By Lincoln A. Mitchell
PostGlobal asks: Nearly 20 years after becoming a democratic regime, Russia still faces many challenges. Domestically, this includes ensuring civil rights and civil liberties such as freedom of the press, freedom of enterprise and the freedom of religion. While internationally it has reasserted itself as a major player, it has been shunned by both Western Europe and America.
Will Russia be forced to acquiesce to the American status quo both domestically and internationally or will it be able to pursue its own goals?
Russia is not, at this time, a democracy, nor is it likely to become one anytime soon. The restriction on individual, associational and media freedoms, the close relationships between business and the government and the weakness of the rule of law are just some of the things that preclude Russia from being called a democracy. Moreover, it is inaccurate to continue to view Russia as a country in transition. The regime seems quite stable; with little real movement towards democracy. Russia is a largely consolidated illiberal semi-authoritarian regime.
While the ideological divisions between the U.S. and Russia are not what they were during the Cold War, the regimes are sufficiently different, with sufficiently different foreign policy goals, to make real cooperation between the two countries on a range of economic issues unlikely.
The new semi-authoritarian Russia has clearly reasserted itself as a major player in global politics, particularly but not exclusively in the countries of the former Soviet bloc. The war between Russia and Georgia should have been a reminder to the U.S., but it was in fact more like a wake up call, that Russia seeks to once again position itself as a major player in global politics.
Russia, through its war with Georgia, opposition to the U.S. on the question of independence of Kosovo, cooperation with countries like Iran and Venezuela which are hostile to the U.S., has made it clear that it does not want to work within the rules, structures and conventions which have been laid out for them, largely by the U.S. For example, while NATO expansion and democracy assistance in the former Soviet Union have been popular components of U.S. foreign policy, for years, Russia has viewed these projects quite differently, seeing them as western encroachment and threats to their security.

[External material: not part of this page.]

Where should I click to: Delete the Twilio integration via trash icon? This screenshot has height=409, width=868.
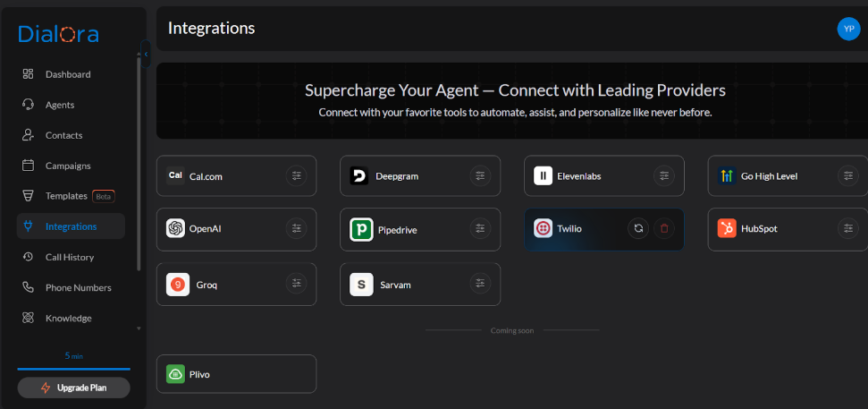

Similarly, Russia has sought to establish its own sphere of influence where the U.S. and Europe should not be allowed to exercise influence in countries such as Ukraine, Georgia and most of the former Soviet Union. The war in Georgia and Russian policy towards Ukraine have made it clear that this sphere of influence would preclude true independence or sovereignty for those countries. The question for the west is what, if anything, are we going to do about it.
U.S. policy, if it can be called that, towards Russia over the last eight years has been hindered by underestimating Russia's strength while overestimating Russia's ability and willingness to work constructively and cooperatively with the U.S. For this reason, notions that the U.S. can make an agreement with Russia so that Russia would be able to assert its influence, (read: undermine sovereignty), in places like the Caucasus, in exchange for cooperation on bigger issues such as Iran, are somewhat wrongheaded and overly simple. It is, therefore, essential that U.S. policy towards Russia be grounded in a more accurate assessment of Russia's power and intentions. It is also essential, although more difficult, to recognize both the limits of American power in the post post-Cold War period, and the absolute necessity of cooperation with our European allies if we are to craft an effective Russia policy.
Russia, in recent months, has made the extent to which it will go to pursue their goals in its "near abroad" apparent. Equally apparent has been the inability of the U.S., or the west more broadly to stop them. The challenge for both the U.S. and Europe is to craft a policy towards Russia grounded in a recognition of political realities and aiming towards mutual, cohesive goals. A new Cold War is neither a wise or plausible option, but meaningful cooperation between the U.S. and Russia is equally unlikely.
Instead the U.S. must recognize that Russia is a powerful and often unfriendly country. We then must determine on which issues we are flexible and on which we are not and craft policy accordingly. This used to be called diplomacy; perhaps we should go back to that.
Lincoln Mitchell is the Arnold A. Saltzman Assistant Professor in the Practice of International Politics at Columbia University's School of International and Public Affairs and the author of the forthcoming book Uncertain Democracy: US Foreign Policy and Georgia's Rose Revolution (University of Pennsylvania Press).